GI upsets aside it gives him asthma which is distressing and big red painful lumps will break out somewhere, usually on his legs.

I have lactose free whipping cream for the lemon meringue roulade and don't ask me how because I have no idea why it works but drinking white wine at the same time as eating dairy mitigates the nastiest side effects very well so I'll HAVE to buy in plenty of white!
 
I love lasagne and do think of it as special but I like to make my lasagne with rich dairy and top it with lots of strong cheese. Mr SSOAP's dairy intolerant. He'll eat dairy every now and then but there are always some unpleasant consequences ☹️ so sadly I can't use it as a welcoming dish.
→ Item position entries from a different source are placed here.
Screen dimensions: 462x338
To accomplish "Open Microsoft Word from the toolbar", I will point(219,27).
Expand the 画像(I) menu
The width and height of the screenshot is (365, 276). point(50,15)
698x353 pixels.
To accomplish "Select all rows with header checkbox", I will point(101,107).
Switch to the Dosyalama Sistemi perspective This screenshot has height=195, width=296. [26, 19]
It would be more of a "don't you want me here?" dish 😂
I am big on the rich dairy as well. My husband likes it less so I usually load up one side of it with thick layers and less on the other side.
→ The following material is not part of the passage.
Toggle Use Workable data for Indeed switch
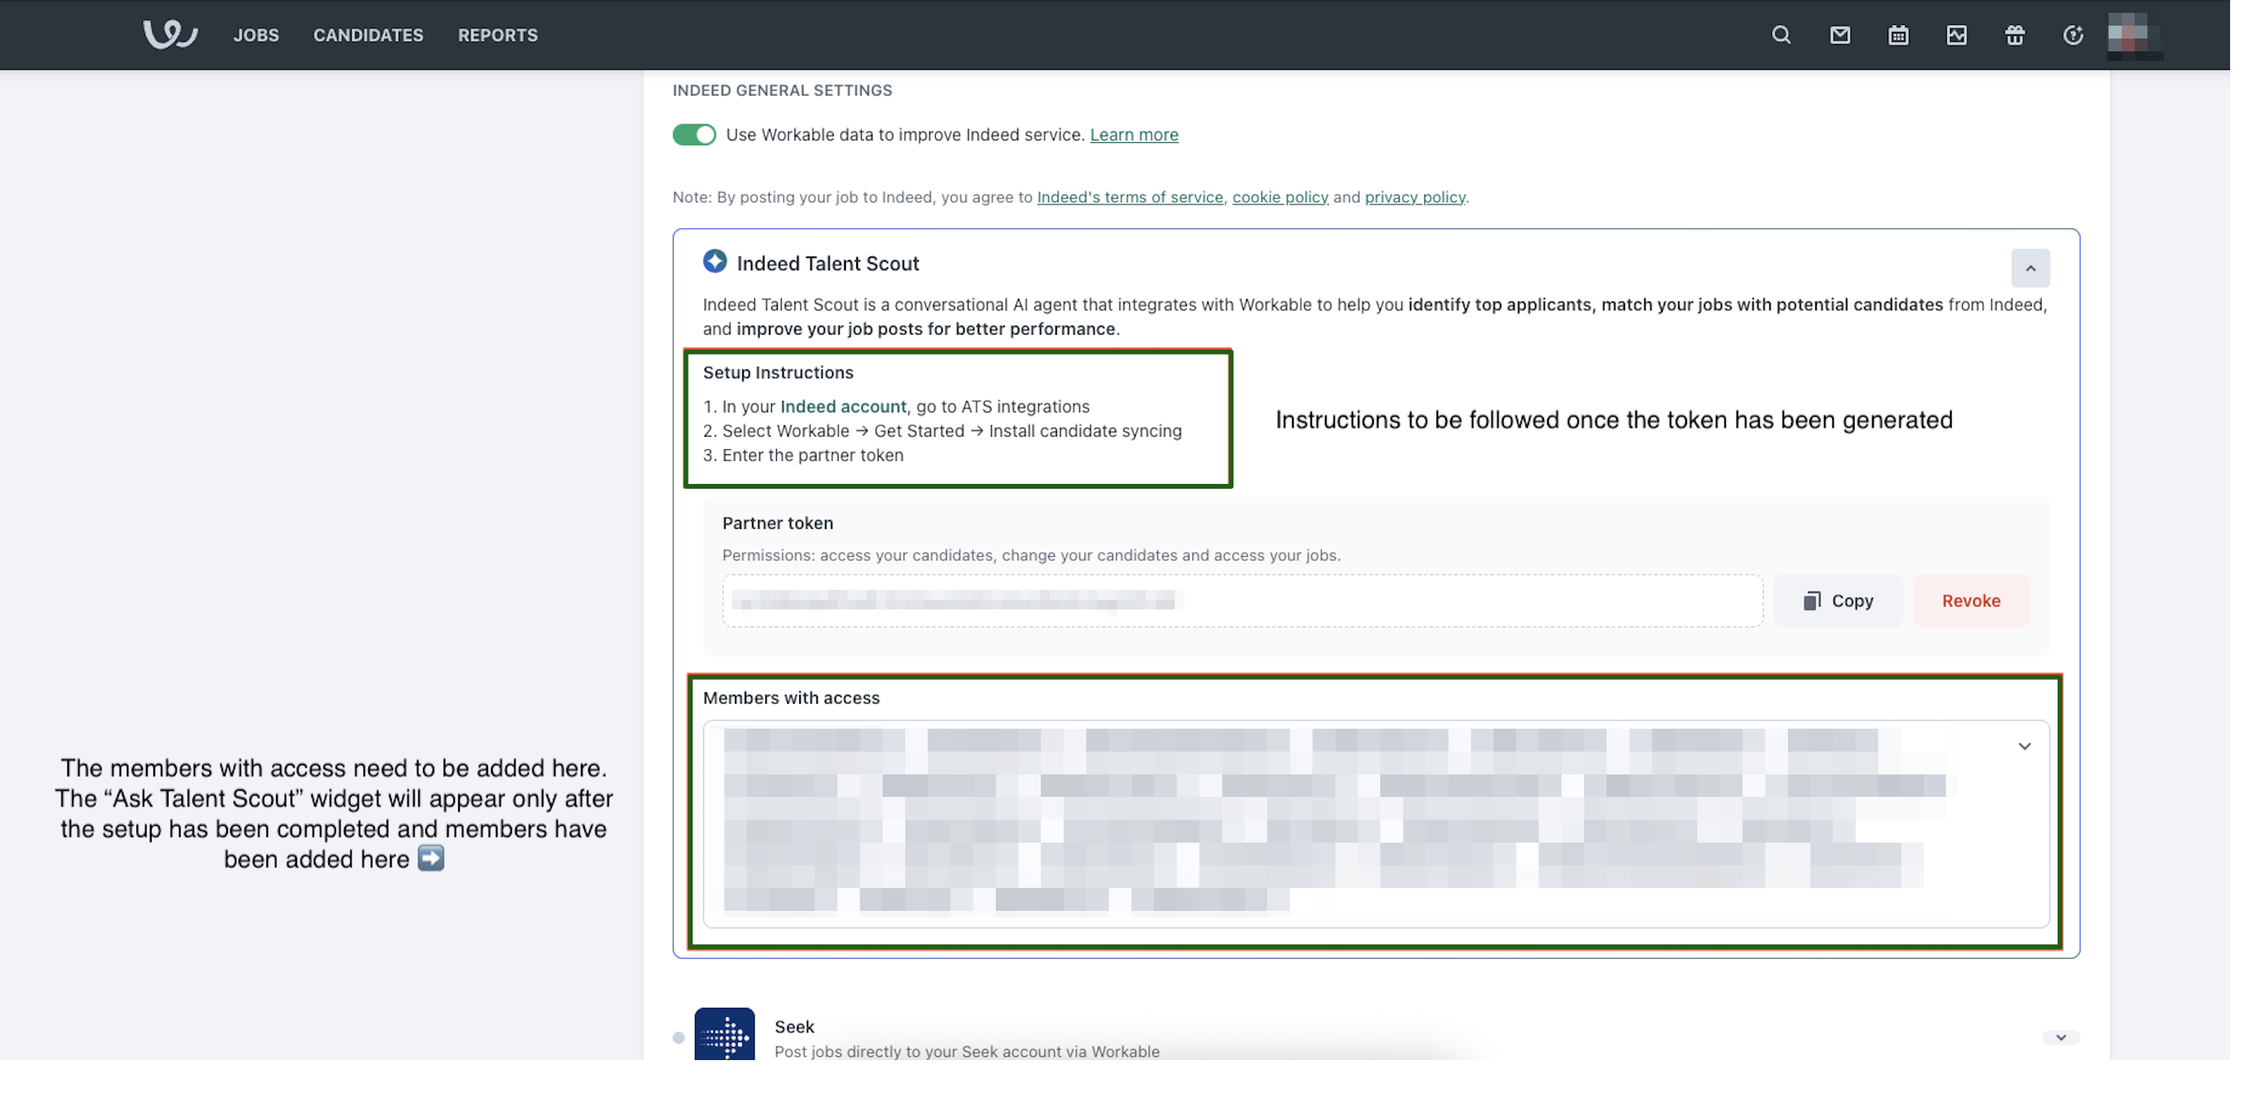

I guess that rules out Cordon bleu!

The Bolognese sauce is made with lamb, beef, and Italian sausage. I save lamb bones from rack of lamb (chops) and ribeye steak bones in the freezer and then when I get ready to make a batch of Bolognese, I stew the bones and scrape the meat off them. Then I add additional beef and the Italian sausage to the tomato sauce (with roasted garlic, crimini mushrooms, onion, and dry red wine). I cook it low and slow. I add fresh herbs at the end before serving. No cheese going on there (though I add plenty of parm to my plate of pasta).
 
I am big on the rich dairy as well. My husband likes it less so I usually load up one side of it with thick layers and less on the other side.
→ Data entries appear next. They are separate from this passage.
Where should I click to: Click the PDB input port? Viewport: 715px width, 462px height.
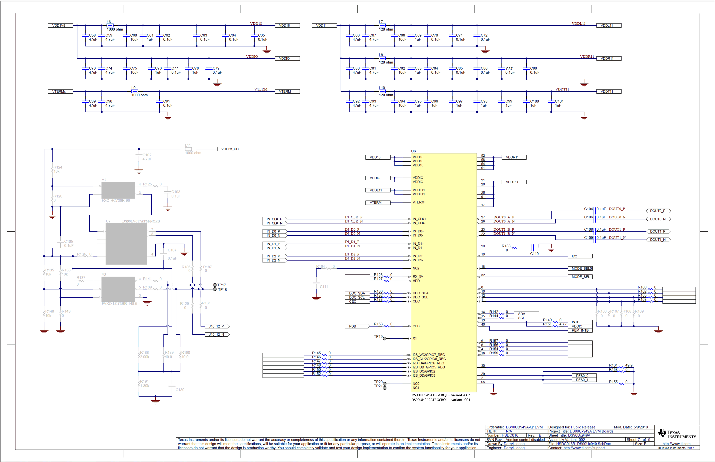(357, 326)
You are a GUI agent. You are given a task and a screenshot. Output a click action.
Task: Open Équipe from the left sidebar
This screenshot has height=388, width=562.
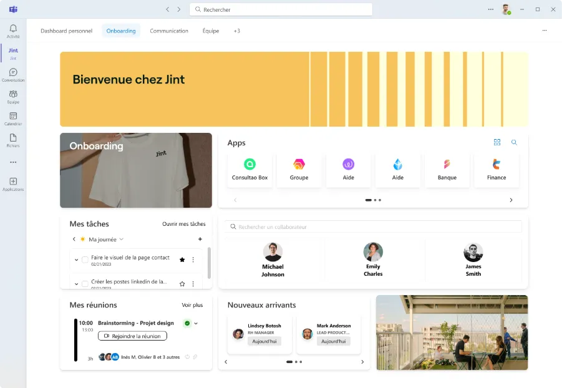click(12, 94)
I guess that rules out Cordon bleu!

The Bolognese sauce is made with lamb, beef, and Italian sausage. I save lamb bones from rack of lamb (chops) and ribeye steak bones in the freezer and then when I get ready to make a batch of Bolognese, I stew the bones and scrape the meat off them. Then I add additional beef and the Italian sausage to the tomato sauce (with roasted garlic, crimini mushrooms, onion, and dry red wine). I cook it low and slow. I add fresh herbs at the end before serving. No cheese going on there (though I add plenty of parm to my plate of pasta).
Reading that has made my mouth water! 😂
 
Come to think of it, lamb chops cut from rack of lamb are fairly quick and easy to prepare. You could butcher them the day before he arrives and put them in an herb, roasted garlic, and olive oil marinade the same day of arrival, then it only takes about 2-3 minutes to cook them on the grill/BBQ or even pan seared until rare, then rest in a warm oven 180F/82C in the marinade for a few minutes. A side of rice pilaf and briefly cooked thin asparagus with butter, salt, and pepper makes it an elegant meal.